## BEGIN

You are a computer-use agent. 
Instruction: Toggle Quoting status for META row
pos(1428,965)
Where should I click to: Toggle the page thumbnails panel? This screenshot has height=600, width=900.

## END
## BEGIN

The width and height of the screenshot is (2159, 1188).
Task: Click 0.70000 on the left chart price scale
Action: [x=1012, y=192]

## END
## BEGIN

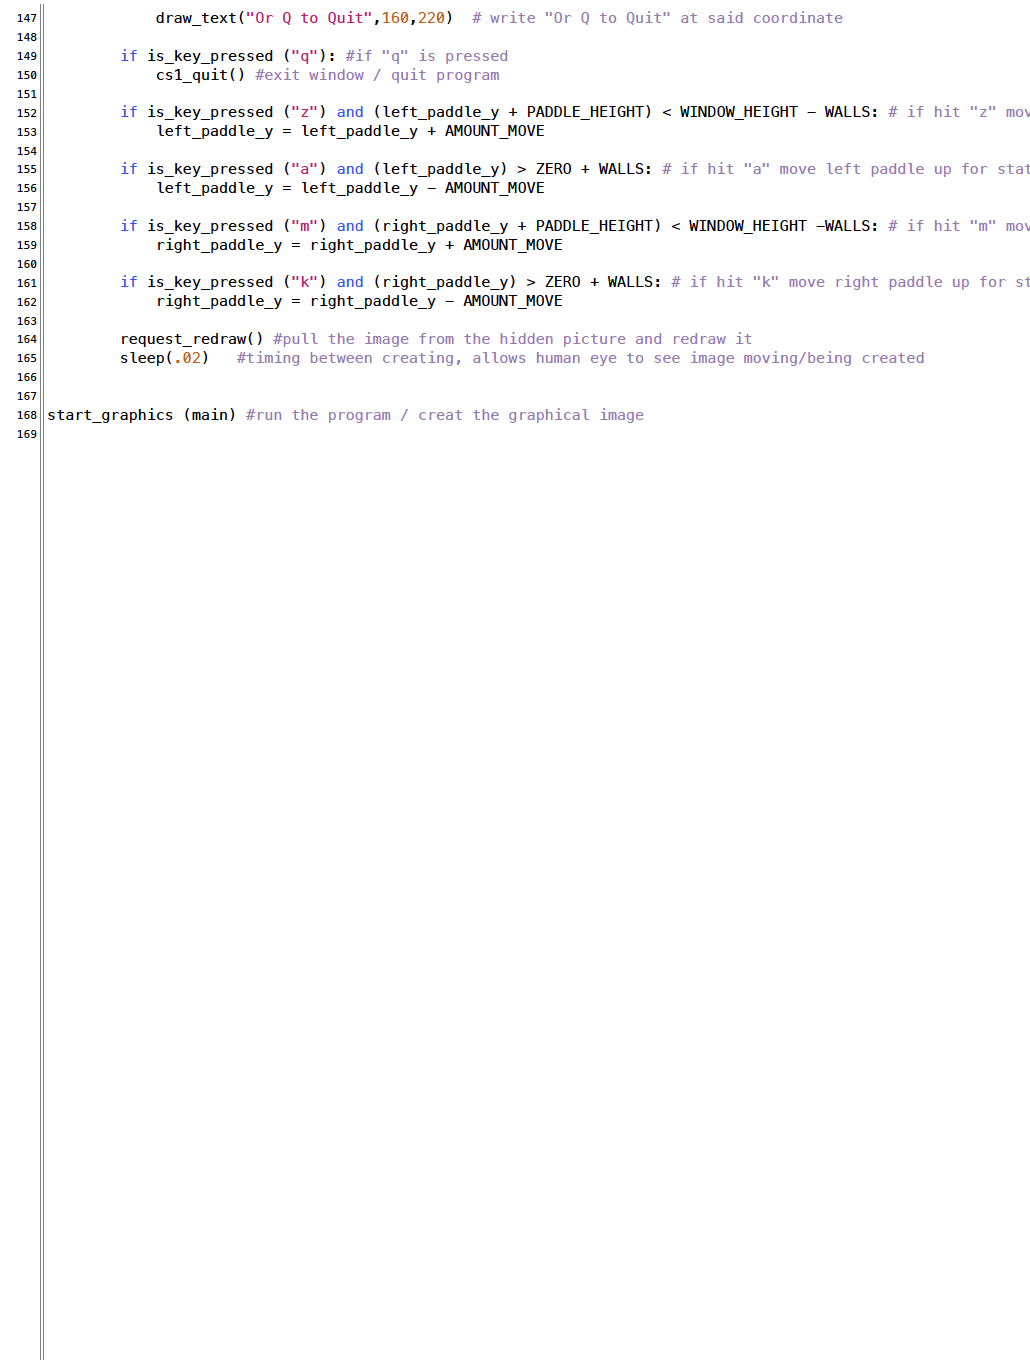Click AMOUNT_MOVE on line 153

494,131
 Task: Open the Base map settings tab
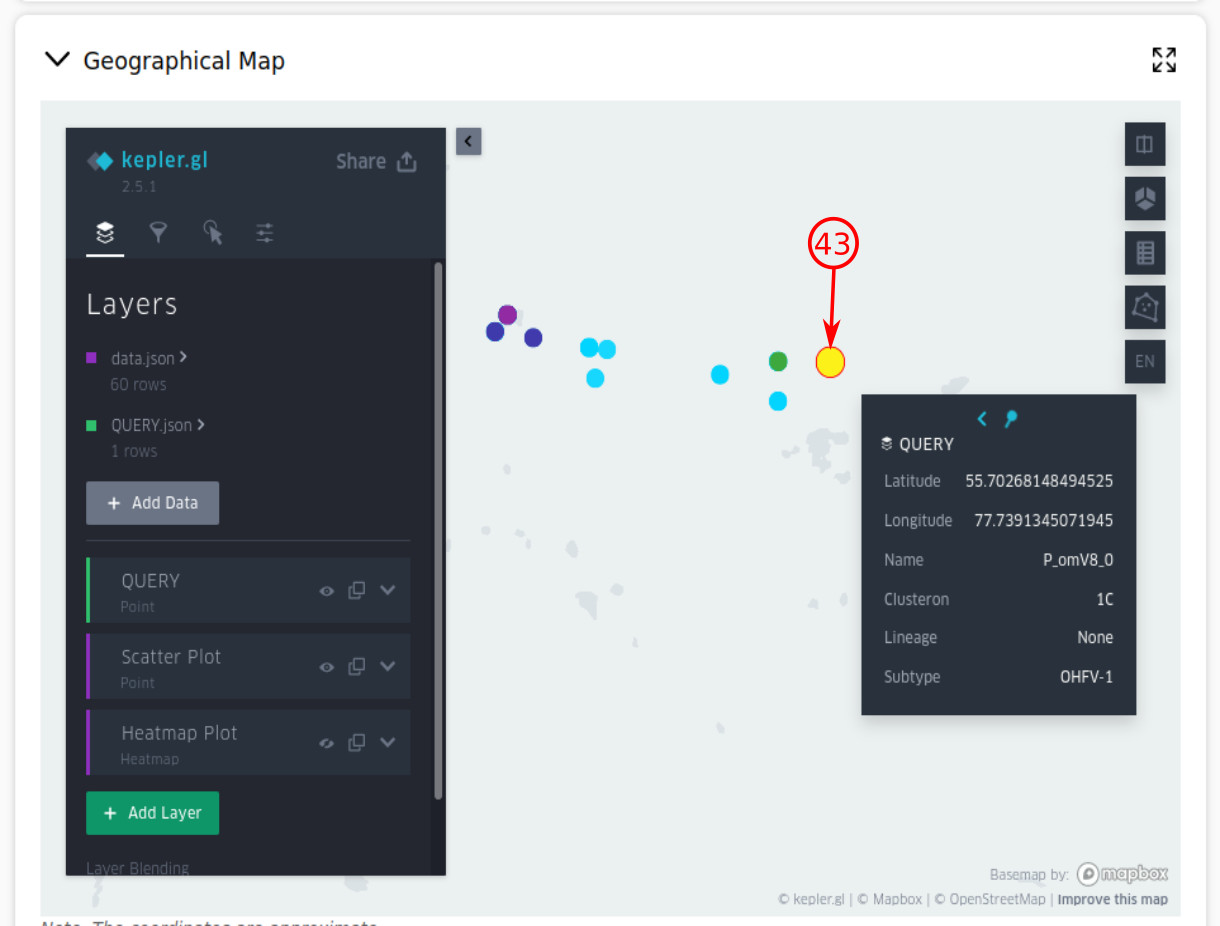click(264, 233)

## END

■ **Your objective**: Return every line from the one containing "You are a computer-use agent." down to the one containing "Where should I", both included, with nothing changed.

■ **Answer for the task**:
You are a computer-use agent. 
Instruction: Toggle Quoting status for META row
pos(1428,965)
Where should I click to: Toggle the page thumbnails panel? This screenshot has height=600, width=900.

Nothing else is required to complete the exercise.